Before stepping switches humans had to do manually. The +1 was implied (unless it wasn’t, in which case an overseas operator would reach the US). Dialing 212 is optional but, before stepping switches, if you wanted to dial long-distance an operator would have to plug your call into a long-distance line.
Finally, for the last part, an operator would always have to find you and plug the call in.
In case you’re wondering how this worked you would pick up the phone and tell the operator the number you wished to call. She (it was always a she) would then work with operators to get to the telephone you wished to reach.

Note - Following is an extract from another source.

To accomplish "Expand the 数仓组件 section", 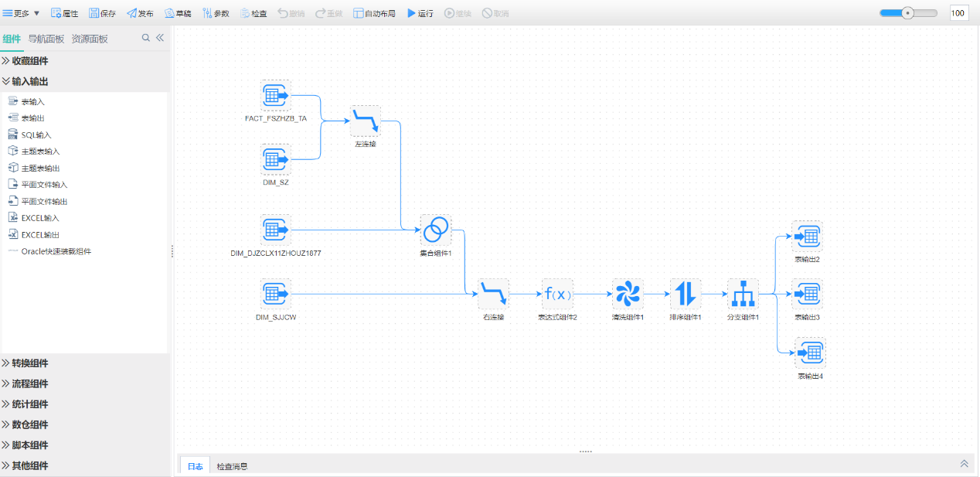I will point(29,424).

If this sounds slow, clunky, annoying and expensive you’re right, it was. Therefore, Almon Stowger invented a device to do the work automatically. Rather than an operator routing the line, a series of stepping switches does the same work faster, cheaper, and more accurately.
Stepping switches were integral to the war effort. In Bletchley Park, the English code-breaking facility, they allowed the Allies to break Nazi encryption. Alan Turing, inventor of the modern computer, worked as a lead scientist.